致病菌通常有大肠菌群和大肠埃希菌以及沙门菌，一般都需要进行增菌培养，增菌培养液不能作为鉴别致病菌检出与否的依据，必须做进一步的分离培养和生化鉴别。

平皿计数完毕后，再将菌落数字及鉴别情况填写在报告单上。

菌落数字的报告规则为：选取细菌、酵母菌菌落数在30~300之间，霉菌菌落数在30~100之间的稀释级别，作为菌落数报告的依据。

具体计算方法见《中国药典》2005年版一部附录72。

当菌落数大于100时，采用数字修约方法保留两位有效数字：四舍六进五留双。

第三位数字如果小于等于四就舍去，如果大于等于六就向前进一位，如果是五则看五前边的数字，是奇数五进一位，是偶数五舍去。

另外，当同一稀释级别的两个平皿上的菌落平均数不小于15时，则两个平皿的菌落数字不能相差一倍或以上。

包材的检验由于稀释倍数不规则导致结果数字比较复杂。

以面积为单位制备供试液的有PVC和镀铝膜，一般都是擦拭100平方厘米的面积，再将棉签剪入30ml的稀释液中，取1ml注皿或者稀释，这样稀释倍数就是1：30，1：300如此类推，最后各级别的菌落数都要乘以30，300等等作为结果报告。

以个体为单位制备供试液的有各种规格的瓶子，一般取三个，以瓶子的容积为限将体积等于一瓶容积的稀释液分别等量加入三个瓶子中，充分振摇后再折到一起，摇匀，取1ml注皿或者稀释。

最后稀释倍数应当是瓶子的体积除以3作为基数，依次增大10倍。

牛黄消炎丸小瓶和小金丸用的指形瓶因个体太小，不宜采用前边的方法，目前也没有现成的规定可循，我个人认为取10个置100ml的稀释液中充分摇匀作为1：10的供试液较好，最后可以报告为cfu/瓶。

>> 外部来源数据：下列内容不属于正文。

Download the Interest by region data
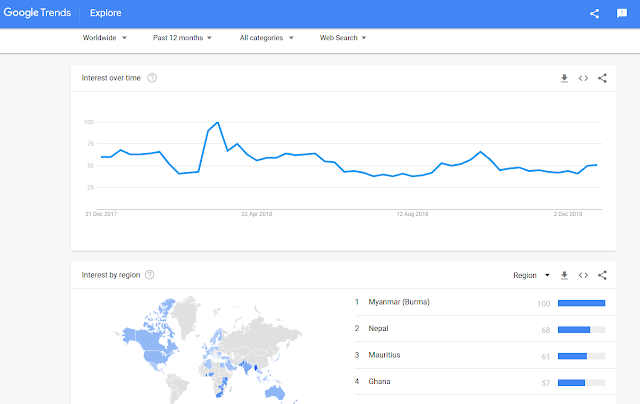 (x=564, y=275)
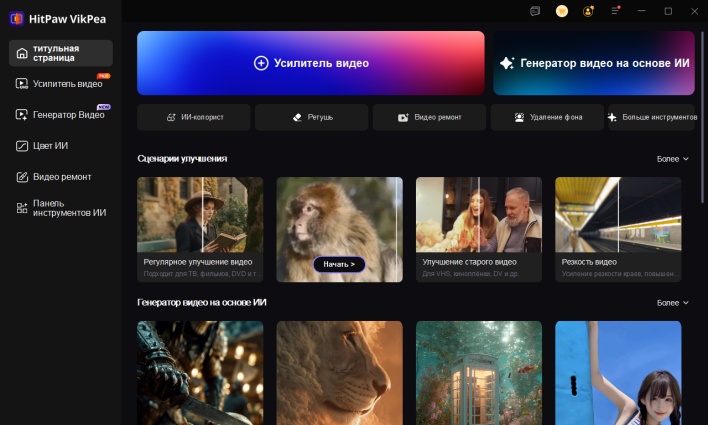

第四部分：致病菌检验致病菌检验有其不同于计数检验的地方，因此单独叙述。

口服制剂需要检验的致病菌有一下几种：大肠埃希菌，大肠菌群，沙门菌；外用制剂需要检验的致病菌有：金黄色葡萄球菌，铜绿假单胞菌，深层伤口用制剂还需要检验生孢梭菌。

标准规定，除大肠菌群外致病菌一律不得检出。

大肠菌群是一类能在36℃培养24h内发酵乳糖产酸产气,需氧和兼性厌氧的革兰阴性无芽胞杆菌.它主要包括肠杆菌科的大肠埃希氏菌、枸椽酸杆菌、克雷伯氏菌和阴沟肠杆菌，一般采用发酵法进行检查，按照最大可能数原则报告检验结果。

凡经过验证的产品，其致病菌检验均不需要做阳性对照试验。

致病菌检验属于定性检验，对于除大肠菌群之外的其他检验菌种，都要求鉴别到种。

菌种鉴定一般从菌落形态，细胞形态（革兰氏染色），生化反应等方面进行试验。

增菌培养是为了让污染到药品中的致病菌进行恢复生长，为后续的分离培养和生化试验做准备，以提高检出率。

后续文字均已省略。